:: EXTRAIT ::
Une décision de principe : le caractère personnel de la protestation électorale

Le 22 septembre 2022, par la décision n° 2022-5777 AN du 22 septembre 2022 AN., Haute-Garonne (6e circ.), M. Fabien JOUVÉ, le Conseil constitutionnel a rendu une décision de principe confirmant le caractère personnel de l’action en justice en matière électorale, non transmissible aux héritiers ou, le cas échéant, aux colistiers, considérant que « M. Fabien JOUVÉ est décédé le 17 août 2022. Eu égard au caractère personnel de l’action en matière électorale, ce décès rend sans objet sa requête. Il n’y a, par suite, pas lieu d’y statuer ».

Cette solution est inédite en contentieux électoral devant le Conseil constitutionnel. Cependant elle est classique en contentieux électoral et avait été depuis 1996 consacrée par le Conseil d’Etat (CE, 26 juin 1996, n° 172002, Lebon). Les deux cours sont donc alignées.
:::
:: DONNÉES FOURNIES ::
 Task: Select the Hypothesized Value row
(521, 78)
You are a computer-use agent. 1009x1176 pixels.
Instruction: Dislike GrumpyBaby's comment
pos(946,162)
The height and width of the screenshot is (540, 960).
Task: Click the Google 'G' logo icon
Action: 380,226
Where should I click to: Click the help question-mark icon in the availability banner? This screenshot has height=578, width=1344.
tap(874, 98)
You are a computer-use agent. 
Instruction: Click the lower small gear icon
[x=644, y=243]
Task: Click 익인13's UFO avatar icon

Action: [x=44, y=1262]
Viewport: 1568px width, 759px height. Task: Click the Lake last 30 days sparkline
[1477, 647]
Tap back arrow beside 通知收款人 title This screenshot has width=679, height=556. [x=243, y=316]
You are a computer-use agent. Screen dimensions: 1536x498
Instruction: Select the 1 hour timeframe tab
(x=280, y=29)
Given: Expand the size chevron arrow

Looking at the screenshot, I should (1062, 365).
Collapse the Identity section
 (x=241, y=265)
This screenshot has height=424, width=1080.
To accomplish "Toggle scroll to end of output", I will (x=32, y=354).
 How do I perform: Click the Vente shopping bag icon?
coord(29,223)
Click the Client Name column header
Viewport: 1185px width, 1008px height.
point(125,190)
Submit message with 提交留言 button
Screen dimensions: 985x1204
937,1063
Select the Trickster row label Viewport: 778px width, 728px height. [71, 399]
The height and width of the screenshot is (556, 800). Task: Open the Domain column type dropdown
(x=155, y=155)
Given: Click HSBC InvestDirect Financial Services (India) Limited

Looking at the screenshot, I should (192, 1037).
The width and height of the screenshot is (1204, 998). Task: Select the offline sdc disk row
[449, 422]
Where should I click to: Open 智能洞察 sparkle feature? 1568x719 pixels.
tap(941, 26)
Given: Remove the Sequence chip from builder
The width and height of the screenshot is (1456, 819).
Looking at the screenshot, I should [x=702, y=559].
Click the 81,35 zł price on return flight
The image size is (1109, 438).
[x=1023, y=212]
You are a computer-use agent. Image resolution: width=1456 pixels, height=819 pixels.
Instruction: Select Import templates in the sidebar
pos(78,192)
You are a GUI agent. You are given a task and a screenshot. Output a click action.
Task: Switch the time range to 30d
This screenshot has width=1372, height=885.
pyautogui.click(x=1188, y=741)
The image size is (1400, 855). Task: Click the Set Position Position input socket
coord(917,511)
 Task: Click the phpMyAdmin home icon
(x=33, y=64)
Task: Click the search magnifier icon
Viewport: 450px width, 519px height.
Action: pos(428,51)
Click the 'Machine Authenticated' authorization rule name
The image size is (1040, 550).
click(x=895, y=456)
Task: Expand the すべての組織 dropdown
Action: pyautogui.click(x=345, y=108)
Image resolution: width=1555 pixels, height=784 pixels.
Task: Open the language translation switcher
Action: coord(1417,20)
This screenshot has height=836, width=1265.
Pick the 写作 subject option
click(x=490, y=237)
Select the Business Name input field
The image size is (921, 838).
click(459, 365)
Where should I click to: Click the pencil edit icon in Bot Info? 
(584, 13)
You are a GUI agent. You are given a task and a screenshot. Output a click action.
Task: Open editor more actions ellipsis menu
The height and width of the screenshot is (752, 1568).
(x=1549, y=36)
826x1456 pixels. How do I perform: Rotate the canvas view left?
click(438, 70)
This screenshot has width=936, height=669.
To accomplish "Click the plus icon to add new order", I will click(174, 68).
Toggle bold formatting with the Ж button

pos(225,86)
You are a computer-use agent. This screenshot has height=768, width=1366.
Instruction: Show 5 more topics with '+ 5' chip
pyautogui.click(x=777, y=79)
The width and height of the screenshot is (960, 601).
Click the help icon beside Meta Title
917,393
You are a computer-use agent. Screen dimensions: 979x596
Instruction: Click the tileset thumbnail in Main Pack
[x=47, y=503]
:::
● CONSIGNES
- 1) D'après l'extrait sur le caractère personnel de la protestation électorale, à quelle date M. Fabien JOUVÉ est-il décédé ?
- 2) Modifiez les lignes fournies en remplaçant "Instruction" par "Consigne", sans rien changer d'autre. Commencez à la première ligne et arrêtez-vous après celle qui contient "will (x=32, y=354).".
Ces lignes n'ont aucun lien avec l'extrait.

● RÉPONSES
- 1) Le 17 août 2022.

- 2)
 Task: Select the Hypothesized Value row
(521, 78)
You are a computer-use agent. 1009x1176 pixels.
Consigne: Dislike GrumpyBaby's comment
pos(946,162)
The height and width of the screenshot is (540, 960).
Task: Click the Google 'G' logo icon
Action: 380,226
Where should I click to: Click the help question-mark icon in the availability banner? This screenshot has height=578, width=1344.
tap(874, 98)
You are a computer-use agent. 
Consigne: Click the lower small gear icon
[x=644, y=243]
Task: Click 익인13's UFO avatar icon

Action: [x=44, y=1262]
Viewport: 1568px width, 759px height. Task: Click the Lake last 30 days sparkline
[1477, 647]
Tap back arrow beside 通知收款人 title This screenshot has width=679, height=556. [x=243, y=316]
You are a computer-use agent. Screen dimensions: 1536x498
Consigne: Select the 1 hour timeframe tab
(x=280, y=29)
Given: Expand the size chevron arrow

Looking at the screenshot, I should (1062, 365).
Collapse the Identity section
 (x=241, y=265)
This screenshot has height=424, width=1080.
To accomplish "Toggle scroll to end of output", I will (x=32, y=354).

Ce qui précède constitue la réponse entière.